A Mai-based self-help organisation for deportees provides first aid and legal advice - and is making the social forums sit up and listen.
A small farmer in Africa and a city-dwelling European do not have a great deal in common. Nonetheless, when they travel the world in search of a better life, or some distraction, at least, both embody the unstoppable momentum of globalisation. Sociologist Zygmunt Bauman has come up with a phrase describing what the travellers have in common as well as the gulf between them, “tourists and vagabonds”. For the privileged inhabitants of the north - the tourists - travel, and the freedom of movement it provides, is one of life’s pleasures. For the underprivileged of the south - the vagabonds - migration is often their only hope of survival. Their right to freedom of movement is denied.

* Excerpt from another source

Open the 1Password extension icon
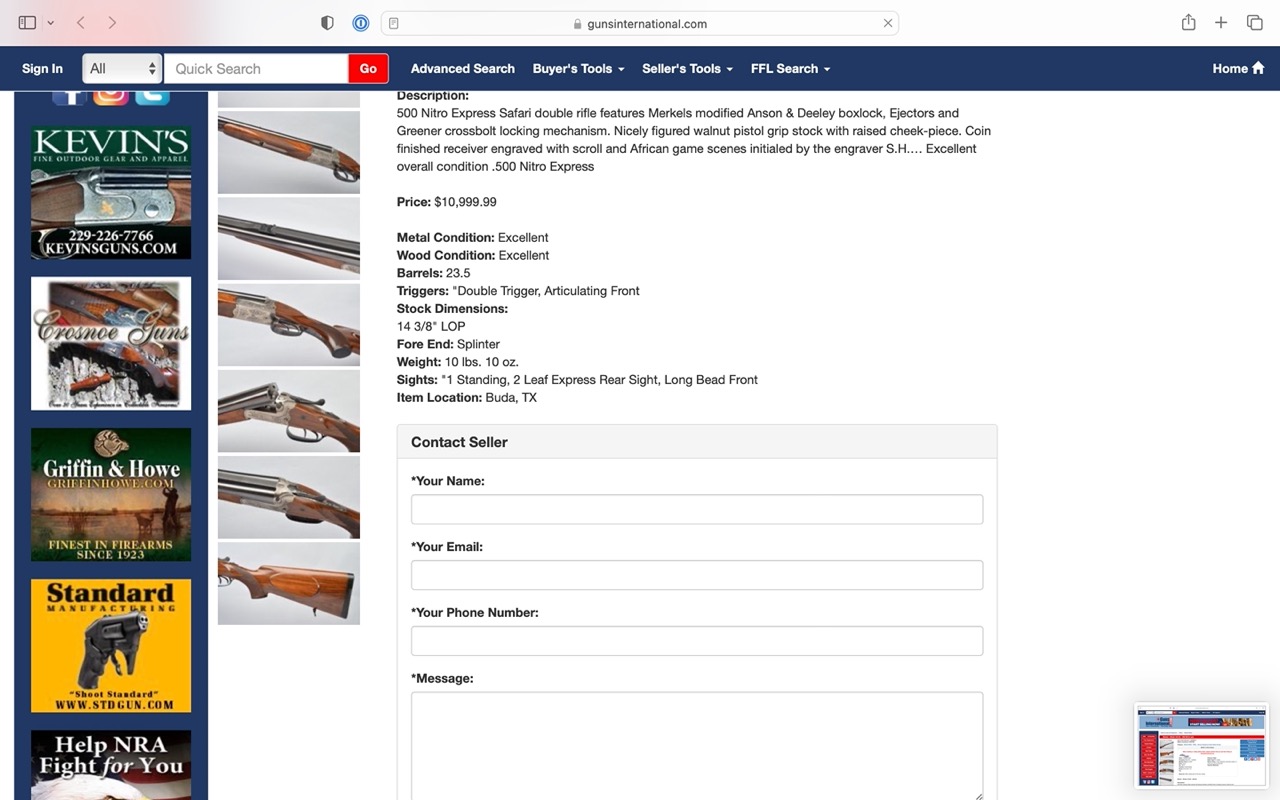 pyautogui.click(x=361, y=23)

A free-wheeling tourist destination the Mediterranean may be but, for many vagabonds it is nothing less than a death-trap. Many of our projects tackle the consequences of flight and migration. It was not until 2008, though, that medico began to establish migration as a separate area of work. The fast pace of globalisation, increasingly rigid “fortress Europe” policies in the EU with its inhumane FRONTEX operations, rising numbers of refugees drowned in the Mediterranean: all these factors have led us to start working with PRO ASYL. Our joint position paper “Migration and Refugee Protection against a Background of Globalisation” published in May 2008 broke new ground. For the first time, a development NGO and a national human rights organisation had taken a public stance together. In the paper, Medico and PRO ASYL point out how the underlying causes of migration are found in the north. We call for the human rights of migrants to be fully respected everywhere and, consequently, for far-reaching changes to European development and migration policy. We also reject EU politician’s populist fear-mongering and their spectre of a Europe swamped with economic migrants. The same politicians never mention the one fact neatly summing up the real situation: 85% of all refugees and migrants never come to Europe at all, remaining in their region of origin instead.

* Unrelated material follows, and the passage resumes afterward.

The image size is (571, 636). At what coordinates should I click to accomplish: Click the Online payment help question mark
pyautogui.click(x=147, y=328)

Even if the perilous journey to Europe is, quite literally, the final exit for many migrants, it is nonetheless the result of a conscious decision. Globalisation is turned into a subversive, bottom-up process by these journeys; not only do migrants use legal channels to press for their human right to freedom of movement, they actually enforce that right, albeit modestly. However, those setting off all too often fail in their endeavour because, they are denied a basic right in an increasingly cruel manner.
A group of deportees founded the Medico partner organisation, the Association Malienne des Expulsés (AME), the Mali Deportee Association. Having been living in France or other countries for years, they were sent back to their home country in 1996. Some had participated in the famous Saint Bernard’s Church occupation where the undocumented migrants movement was born, known as “les sans papiers”. Keita Mohamadou, now AME secretary general, spent many years undocu-mented in Paris himself. These days he makes a daily trip to Bamako airport in order to meet other deportees as they arrive. Otherwise, they would not even be able to afford the ride into town. “When we arrive in our home country and the border police have registered us, we are left to fend for ourselves,” says his colleague Ousmane Diarra. “All those years in another country and the deportees are left to go it alone once their old life has been destroyed.”

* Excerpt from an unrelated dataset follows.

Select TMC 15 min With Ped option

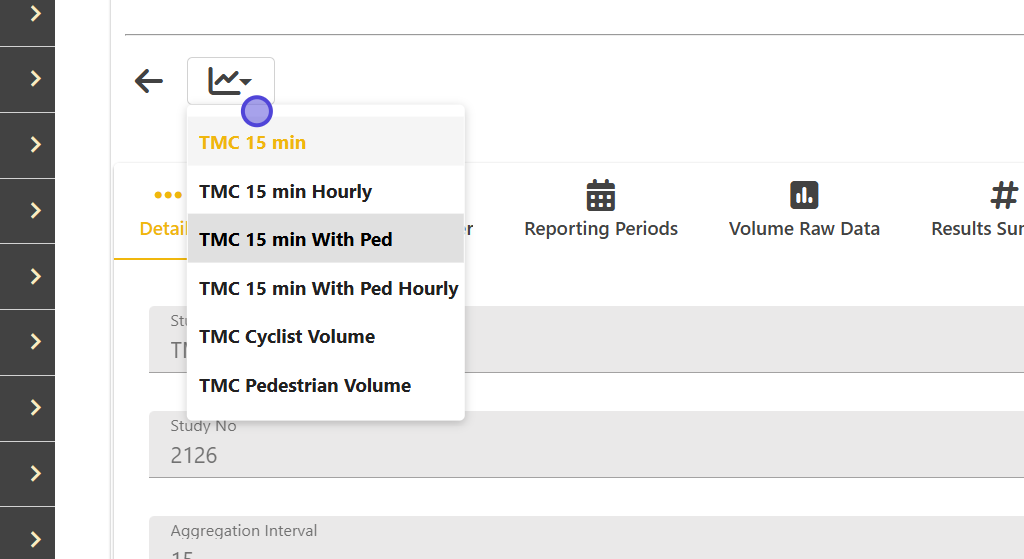pos(296,240)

Using their modest resources, AME volunteers try, at least, to mitigate the traumatic effects of forced return. Deportees without family or relatives in Bamako receive emergency accommodation for the first few days. AME provides medical care and legal counsel as well as paying the fare home for penniless arrivals. “We try to receive our throwaway immigrants with dignity”, says Keita bitterly. With Medico’s help a minibus for the daily trip to the airport was made available in 2008. The plan is for the vehicle to double as a shared taxi in order to provide some much-needed income. Medico also financed some of the overheads incurred helping deportees via a workshop for the deported.
In 2007 AME set up an office in the northwest Malian town of Kidal. Here, in the Sahel desert, migrants set off along an escape route that will take them over the Mediterranean into Europe. “Readmission agreements”, as they are known in cold, bureaucrat- speak are agreements between EU member states and African countries. Signed as a result of considerable pressure, the agreements are designed to stop migrants in their tracks long before they reach Europe’s borders. Many are sent from one border to the next before being dumped at Mali’s frontier, often with no food or water. Left to their fate in this Saharan no man’s land, some never reach Kidal. During its first six months of existence alone, the AME office helped 600 of the “repatriated”, to use the perpetrators’ terminology. It does not have the resources to provide long-term assistance, however, so AME demonstrates and attends conferences in an effort to draw the public’s attention to its work and the deportees’ existence. Invited by Medico, Keita Mohamadou participated in the World Social Forum and the Berlin “Poverty and Health” conference in 2008. In May 2008 Ousmane Diarra spoke of AME’s demands to Mali’s parliament: “We say no to deportation and repatriation! We demand reimbursement of social security contributions and taxes paid by deportees, publication of the repatriation agreements and a solidarity fund for the poorest to enable them to live in dignity”.
Medico funded the Association Malienne des Expulsés (AME) in 2008 with a total of € 23,007.